Watanabe’s wasted life quickly becomes apparent to him when he receives the diagnosis he has been dreading from his doctor. In a neat reversal, Watanabe is actually dreading receiving the news that he only has an ulcer after hearing from a fellow patient in the waiting room about how doctors always say that when a patient has terminal stomach cancer. And we already know that that is what he has because the opening shot of the movie is of an X-ray of Watanabe’s cancerous stomach. The doctor repeats the patient’s words almost line-by-line, confirming Watanabe’s fears and sending him on a desperate attempt to inject some meaning into his life.

Watanabe’s despairing quest takes him to the city’s sleazier dens as he briefly pursues a life of hedonistic excess. He’s accompanied through this modern underworld by a writer of cheap novels (Yunosuke Ito), a dark guide complete with black dog. ‘How tragic.’ this Mephistopheles-like figure opines before taking Watanabe on a tour of Tokyo’s pachinko parlours, drinking joints, dance halls and brothels, ‘that man can never realise how beautiful life is until he is face to face with death.’ This whirlwind introduction to decadence fails to fulfil Watanebe, however, and in one of the film’s key scenes, he sadly sings a haunting song from his youth that provides a brief, hushed interlude to the revelry around him.

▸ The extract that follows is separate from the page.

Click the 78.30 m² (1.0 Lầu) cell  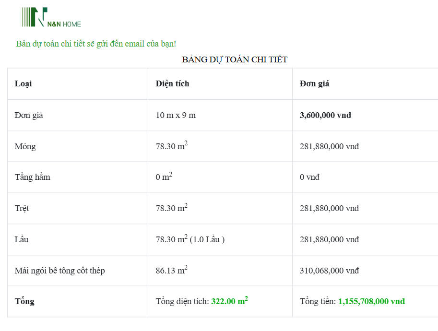[x=190, y=239]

The next day, Watanabe is spotted by Toyo (Miki Odagiri), a young female member of his staff. Because he hasn’t attended work since learning of his illness, she has tracked him down because she’s needs his official stamp so that she can move to another job. They spend the day together, something which will later lead his materialistically selfish son and daughter-in-law to believe he is spending all his savings on a much younger woman. Watanabe senses in Toyo the youthful spark of life that he lost so long before, and he seems to hope that he can somehow draw on that natural exuberance of youth. But once lost, youth can never be reclaimed, something which becomes evident as his and Toyo’s relationship quickly grows strained because their age difference leaves them with nothing in common. However, it is Toyo who inadvertently gives Watanebe the idea that will fill his last remaining weeks with a sense of purpose as he resolves to ensure that the playground the women wanted will be built.

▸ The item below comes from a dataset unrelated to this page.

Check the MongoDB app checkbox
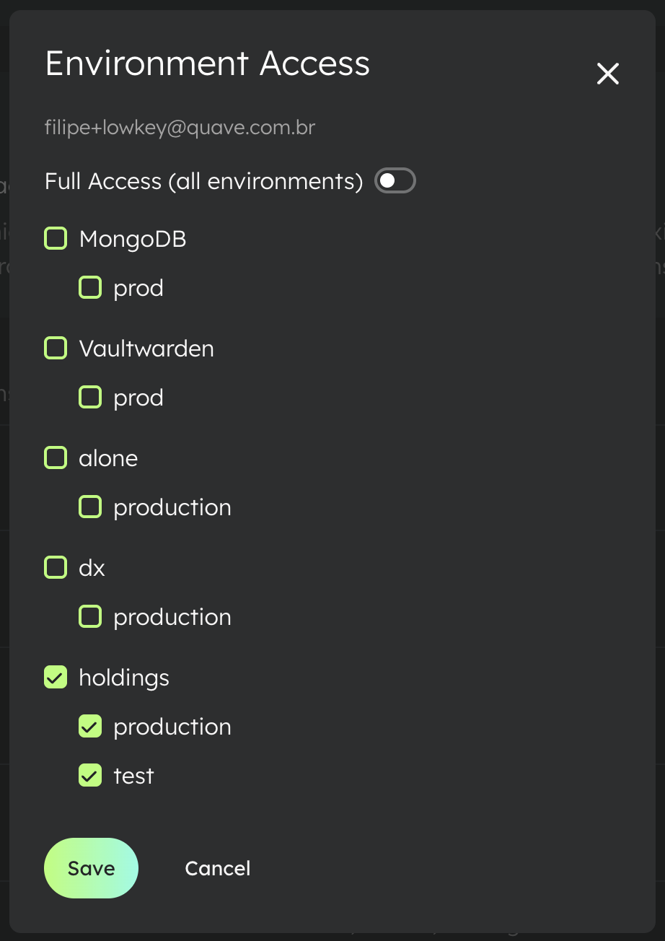Viewport: 665px width, 941px height. (56, 238)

It’s a modest ambition, but it’s a noble one, and one that will make a difference to a number of lives. It’s typical of Kurosawa that instead of presenting us with a straightforward depiction of Watanabe going about his mission, we are instead whisked straight to his wake. Ikiru isn’t just a film which forces us to ask questions about our own lives and how they are led, but also examines the ways in which other people’s interpretations of the noblest of acts can be tainted by social forces, and the sometimes prejudiced — and frequently just plain blind – attitudes of those mired in meaningless lives.

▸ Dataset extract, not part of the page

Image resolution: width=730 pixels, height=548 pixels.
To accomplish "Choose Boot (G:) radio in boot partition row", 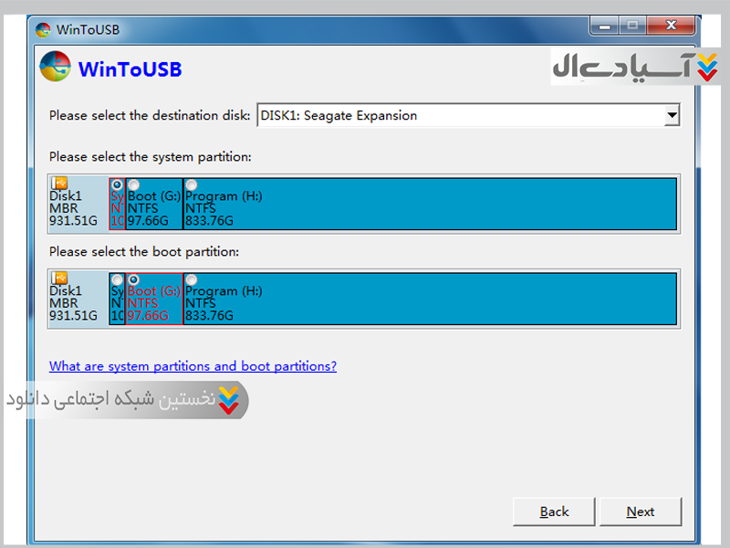I will (134, 279).
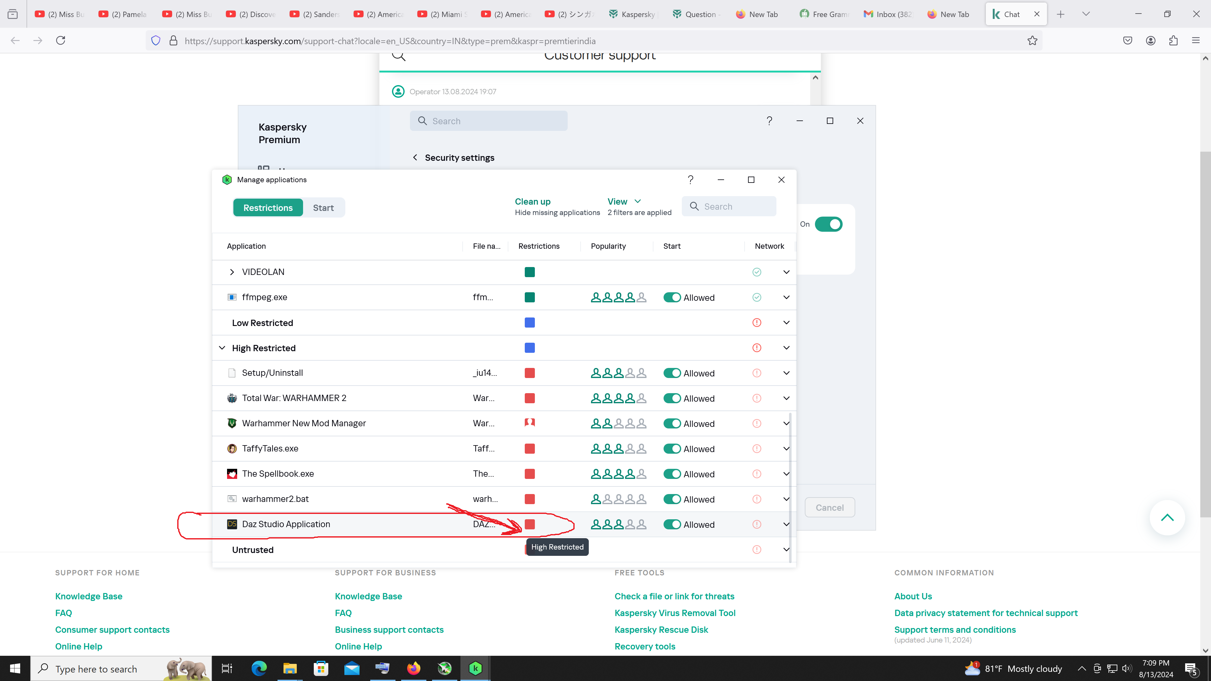Collapse the High Restricted group

pos(222,348)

At Watanabe’s wake, the dead man’s former colleagues grow increasingly inebriated as they quarrel over the part he played in securing the completion of the playground, and his contribution is quickly swallowed up by claims and counter-claims of ownership. However, as each colleague recalls a different aspect of Watanabe’s pursuit of his dream. It eventually becomes apparent to all that he was the prime architect of its construction.

But does it really matter that credit is correctly apportioned? I don’t think it does to Watanabe. The last shot we see of him is in the newly-built playground at night. In a gentle snowfall he works one of the swings as he hums the melancholic song we heard earlier. But we’re left in no doubt that he is now a happy, fulfilled man who is able to die in the knowledge that he has left something of worth behind. It’s a sublime and humbling shot that is heart-breaking in its simplicity.